Chapter Summary: Probability
Key Concepts
- Event: A subset of the sample space.
- Impossible Event: The empty set (Φ).
- Sure Event: The whole sample space (S).
- Complementary Event: The set A' or S - A.
- Union of Events: Event A or B is represented as A ∪ B.
- Intersection of Events: Event A and B is represented as A ∩ B.
- Difference of Events: Event A and not B is represented as A - B.
- Mutually Exclusive Events: A and B are mutually exclusive if A ∩ B = Φ.
- Exhaustive Events: Events E1, E2,..., En are mutually exclusive and exhaustive if E1 ∪ E2 ∪ ... ∪ En = S and E_i ∩ E_j = Φ for all i ≠ j.
Probability Definitions
- Probability: A number P(w) associated with sample point wᵢ such that:
- (i) 0 ≤ P(w) ≤ 1
- (ii) Σ P(wᵢ) for all wᵢ ∈ S = 1
- (iii) P(A) = Σ P(wᵢ) for all wᵢ ∈ A.
- Equally Likely Outcomes: All outcomes with equal probability.
- Probability of an Event: For a finite sample space with equally likely outcomes, P(A) = n(A) / n(S), where n(A) = number of elements in set A and n(S) = number of elements in set S.
Key Formulas
- Union of Two Events:
- P(A ∪ B) = P(A) + P(B) - P(A ∩ B)
- If A and B are mutually exclusive: P(A ∪ B) = P(A) + P(B)

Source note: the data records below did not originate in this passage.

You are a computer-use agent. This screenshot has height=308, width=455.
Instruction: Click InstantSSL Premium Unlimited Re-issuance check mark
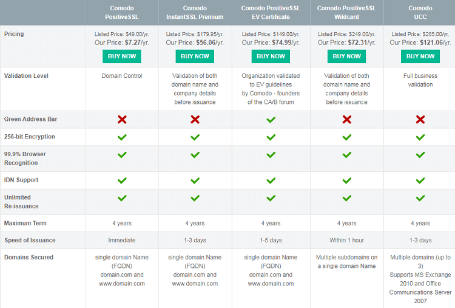pyautogui.click(x=195, y=198)
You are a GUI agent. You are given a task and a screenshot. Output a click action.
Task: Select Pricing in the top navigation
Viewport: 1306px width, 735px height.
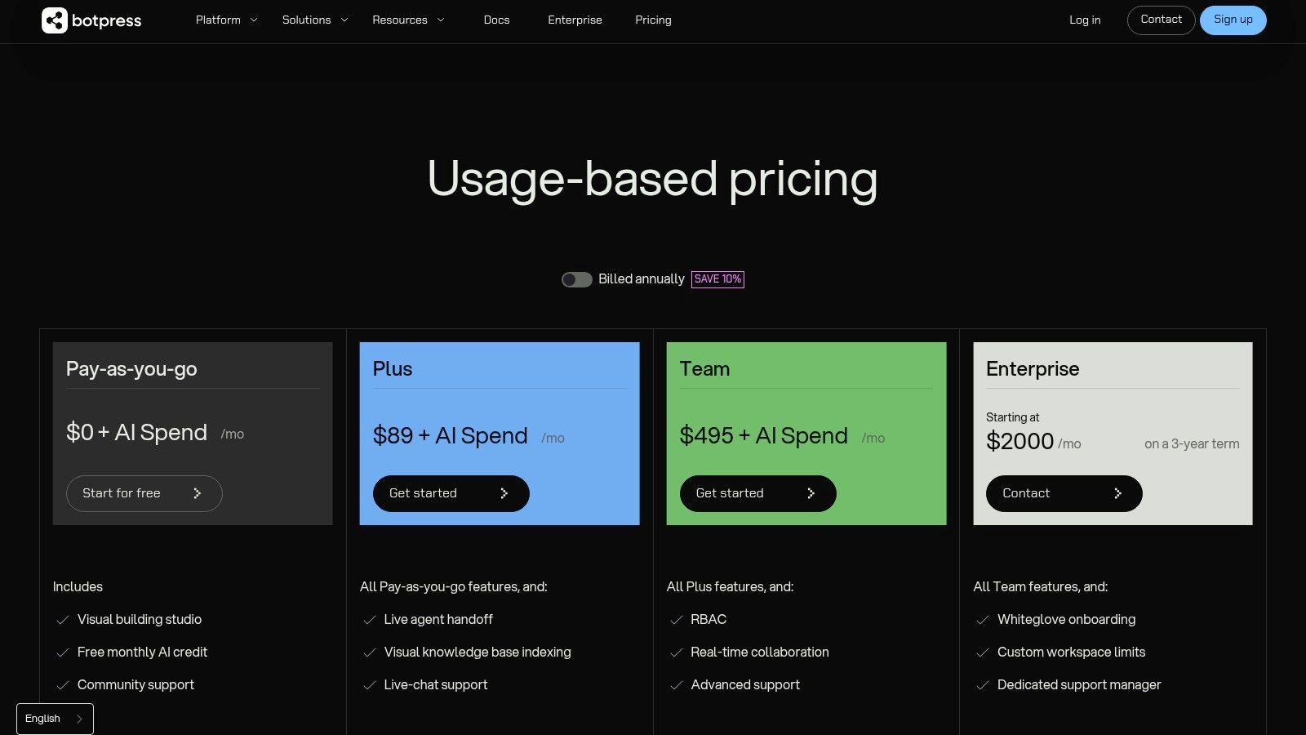point(653,20)
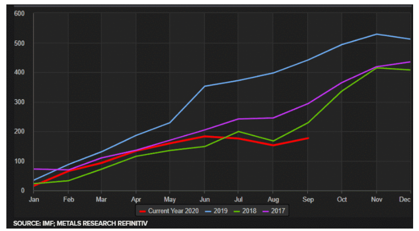This screenshot has width=419, height=231.
Task: Click the source attribution text at bottom
Action: [x=80, y=224]
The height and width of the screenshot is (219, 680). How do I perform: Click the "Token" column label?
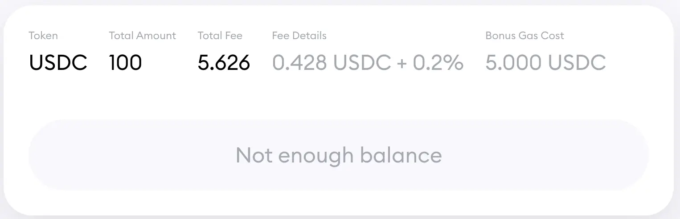[x=43, y=36]
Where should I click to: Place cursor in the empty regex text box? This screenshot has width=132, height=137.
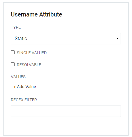(x=66, y=111)
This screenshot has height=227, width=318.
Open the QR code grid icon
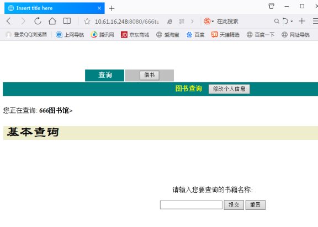(182, 21)
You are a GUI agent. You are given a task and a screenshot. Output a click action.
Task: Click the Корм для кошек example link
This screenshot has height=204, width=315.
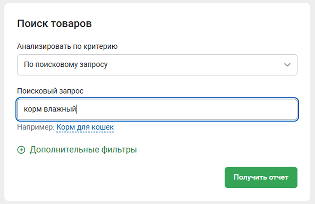point(85,127)
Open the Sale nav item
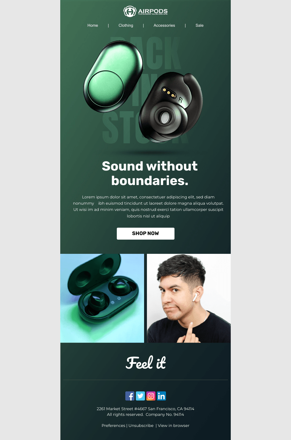 199,25
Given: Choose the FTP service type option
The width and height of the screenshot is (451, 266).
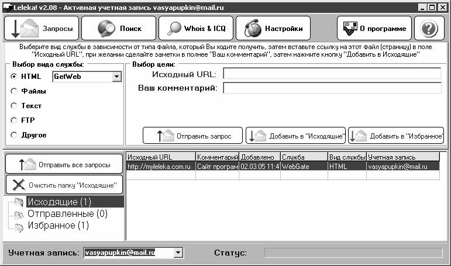Looking at the screenshot, I should tap(14, 120).
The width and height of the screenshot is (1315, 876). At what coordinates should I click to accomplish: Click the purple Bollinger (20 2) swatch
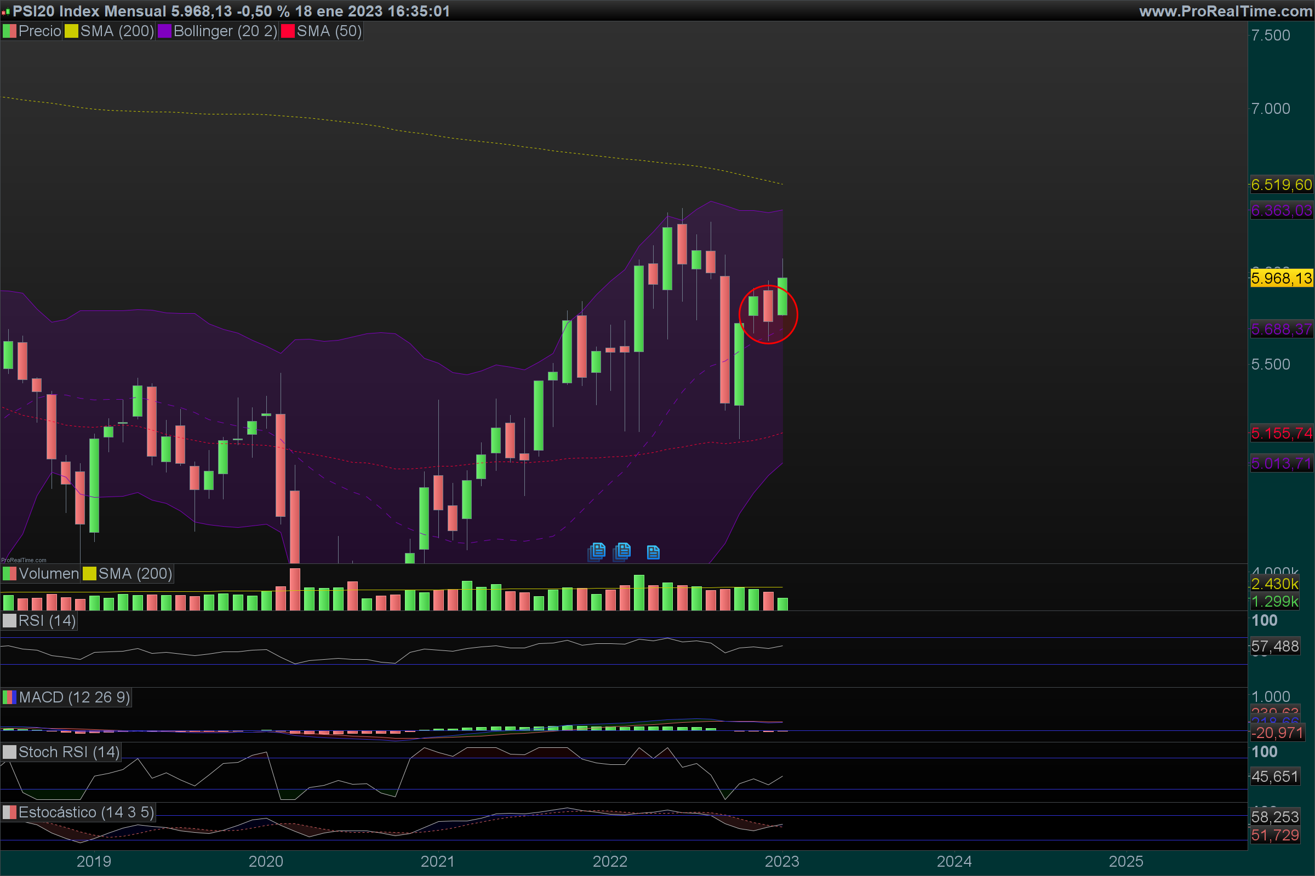[164, 31]
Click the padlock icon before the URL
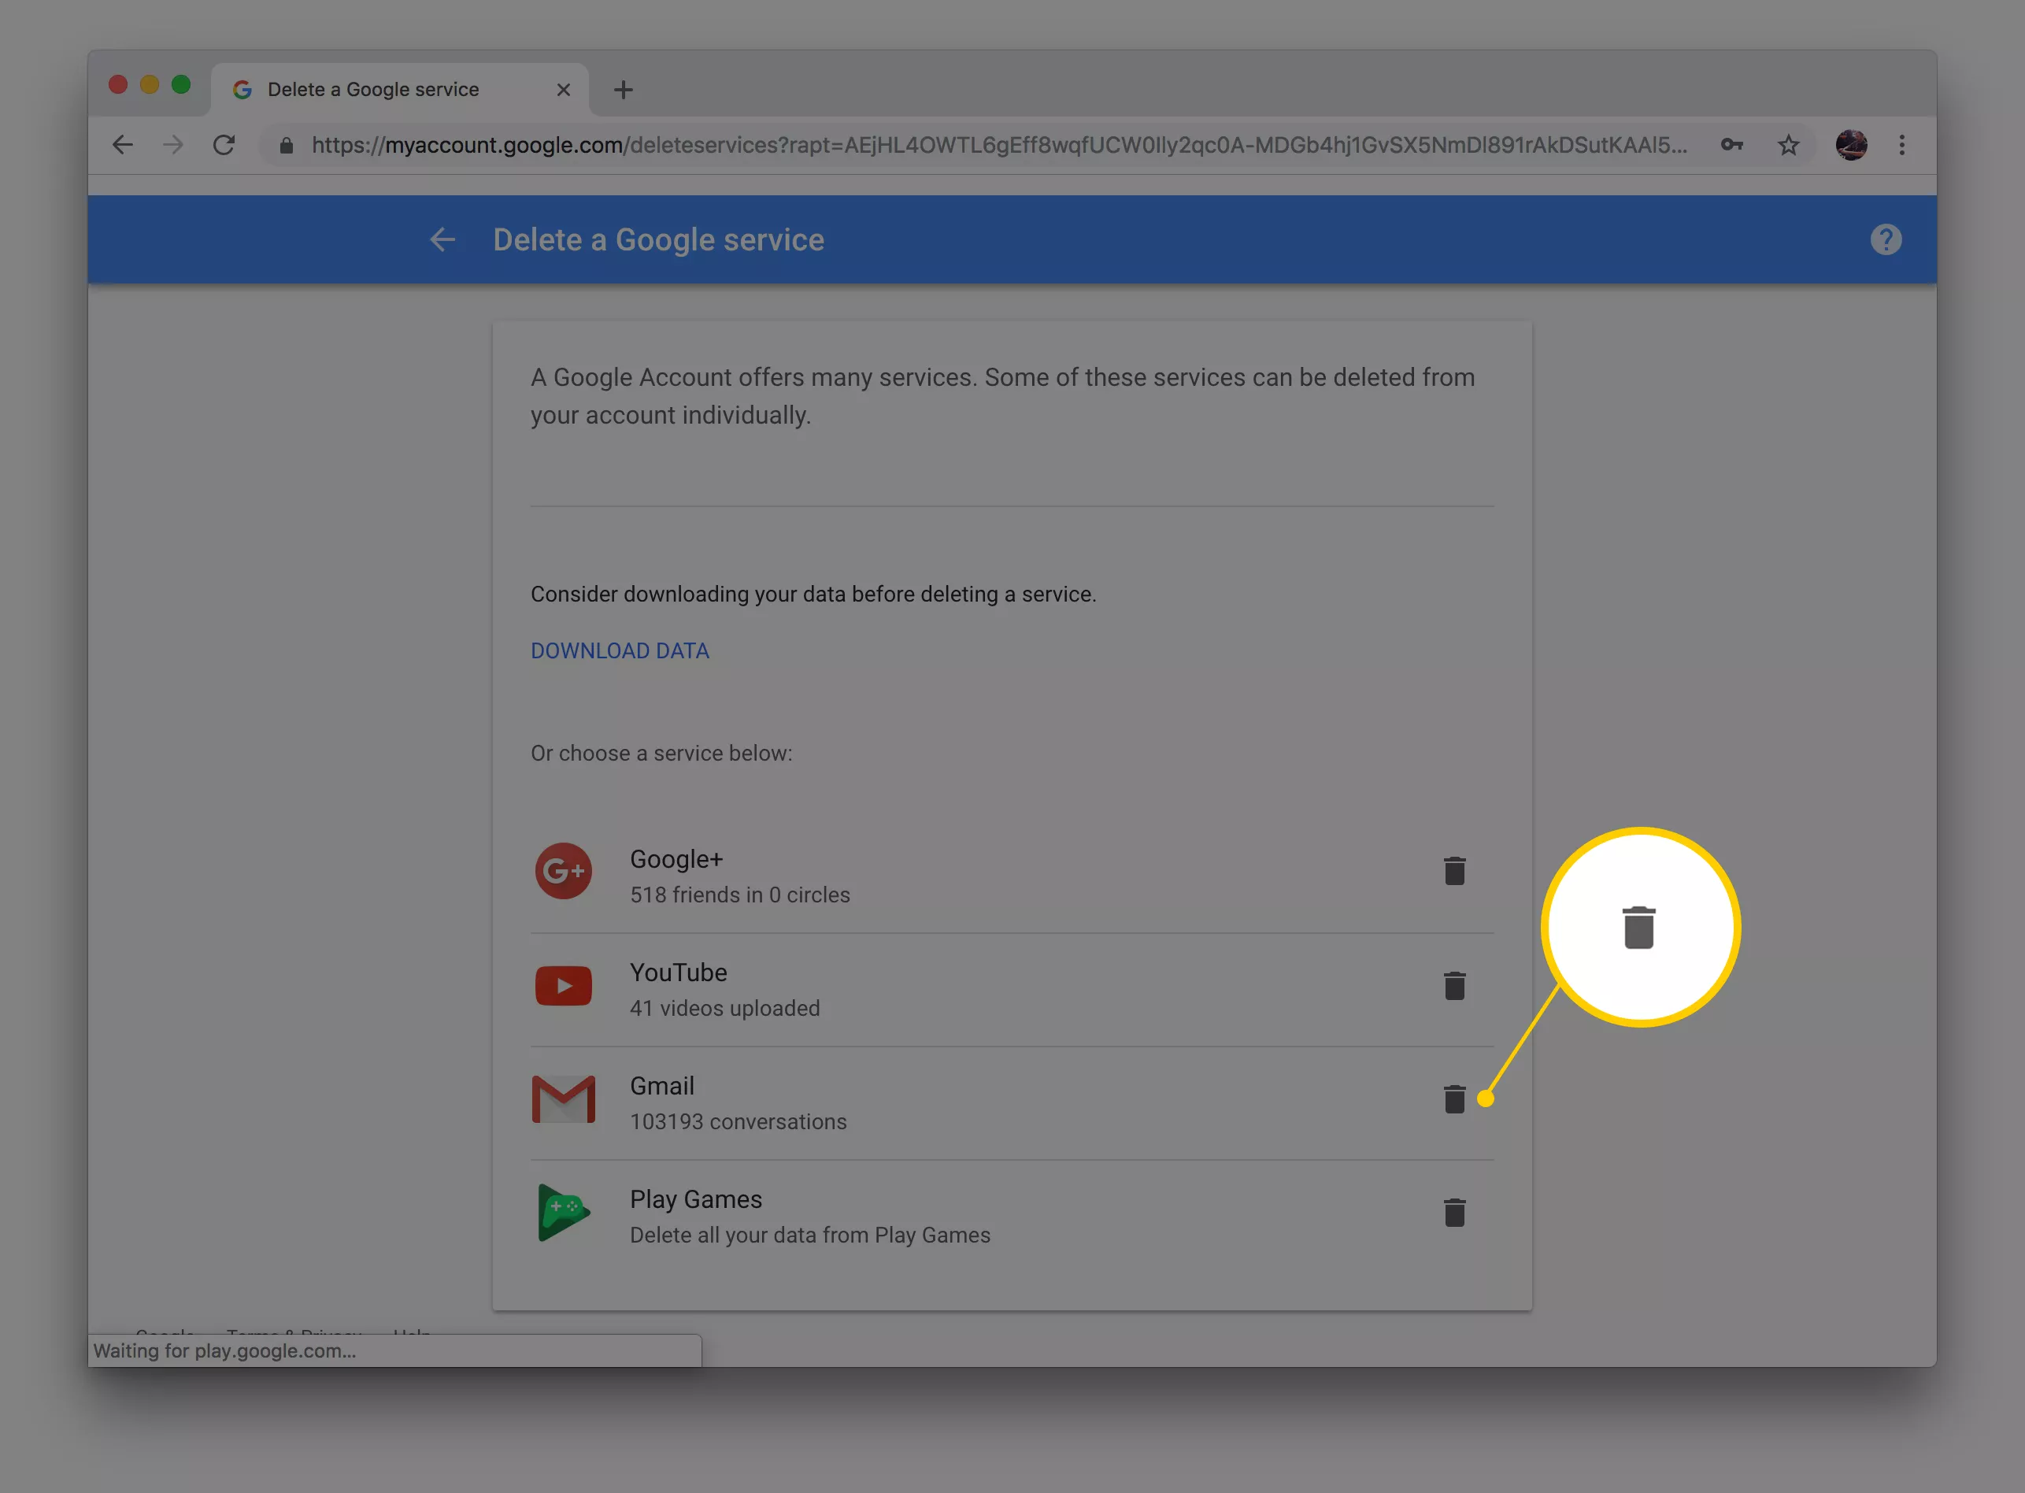This screenshot has width=2025, height=1493. coord(286,146)
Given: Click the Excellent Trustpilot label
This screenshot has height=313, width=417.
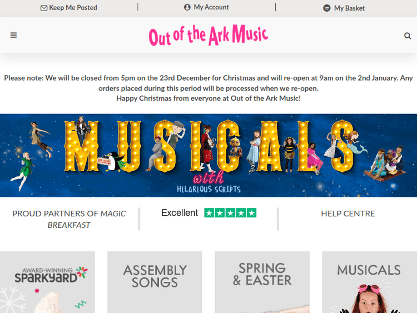Looking at the screenshot, I should (x=180, y=213).
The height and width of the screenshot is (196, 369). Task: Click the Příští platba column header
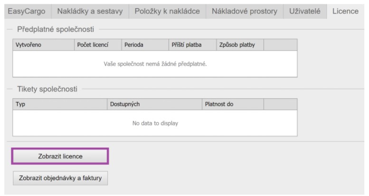pyautogui.click(x=192, y=45)
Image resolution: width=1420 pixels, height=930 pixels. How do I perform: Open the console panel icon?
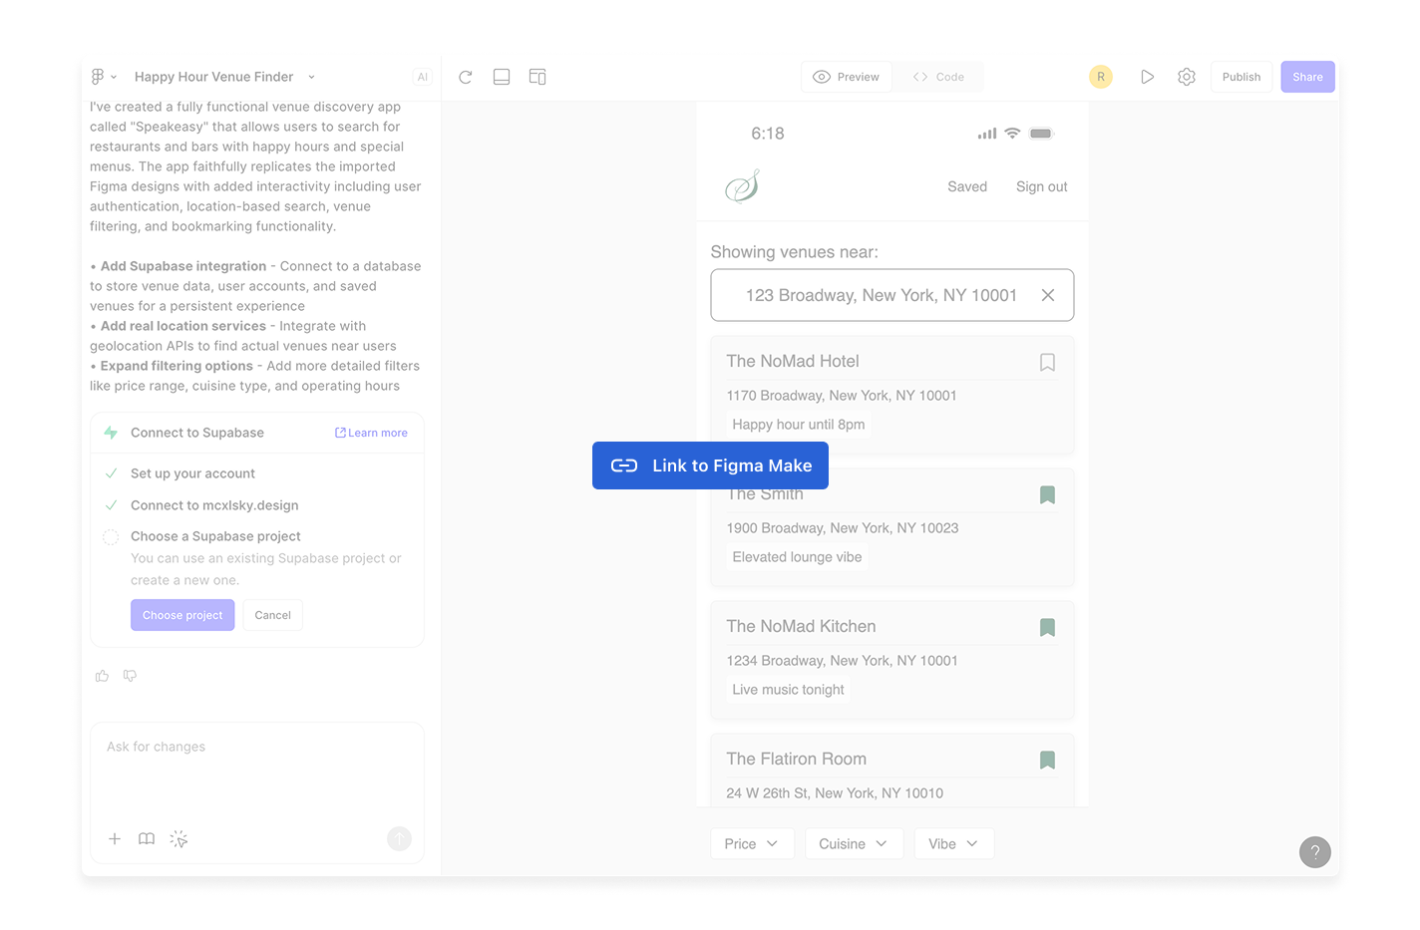pos(502,76)
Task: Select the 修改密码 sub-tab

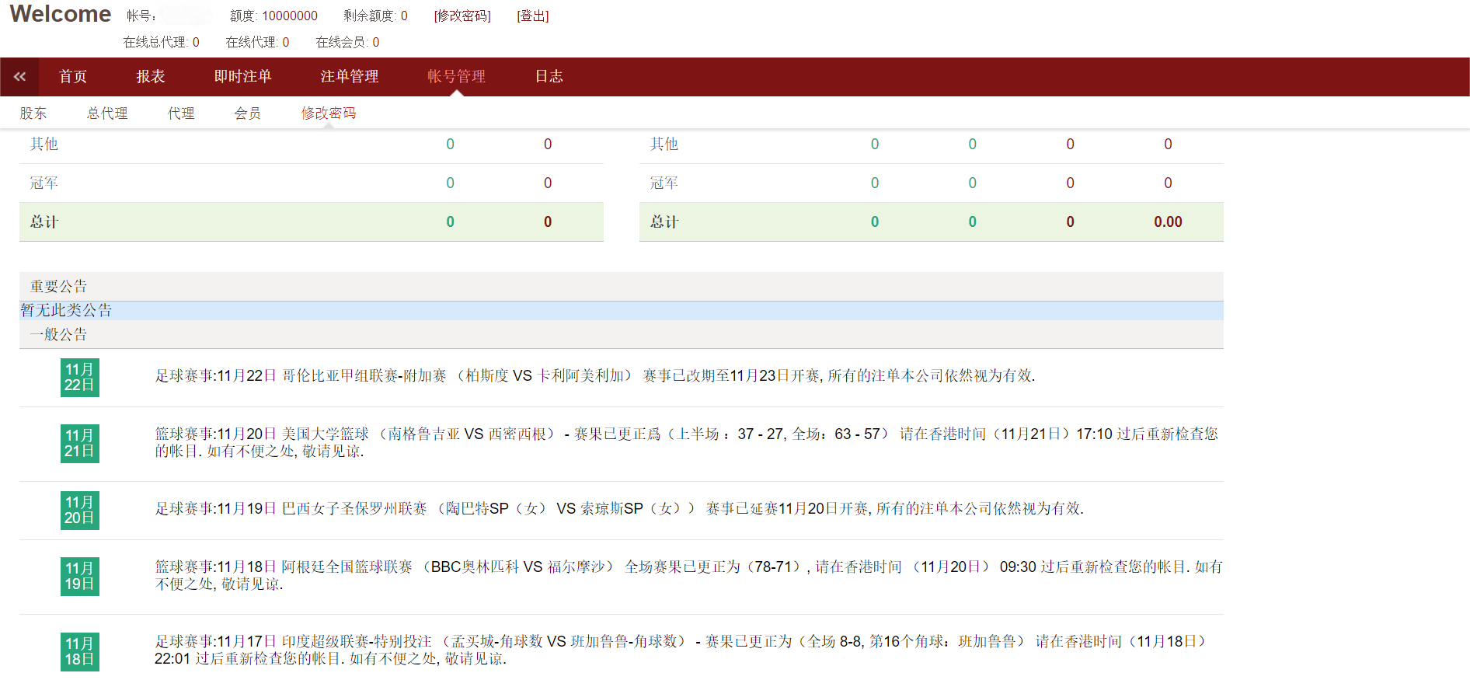Action: point(328,113)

- Complement of an Event: P(not A) = 1 - P(A)
Examples of Events
- Tossing a Coin Twice: Sample space S = {HH, HT, TH, TT}.
- Event E (exactly one head): E = {HT, TH}
- Rolling a Pair of Dice:
- Event A: sum > 8
- Event B: 2 occurs on either die
- Event C: sum ≥ 7 and a multiple of 3.
Important Notes
- The axiomatic approach to probability quantifies the chances of occurrence or non-occurrence of events.
- The probability of an event is defined through axioms that govern the assignment of probabilities to events.
Historical Note
- Probability theory originated in the 16th century, with significant contributions from mathematicians such as Blaise Pascal and Pierre de Fermat.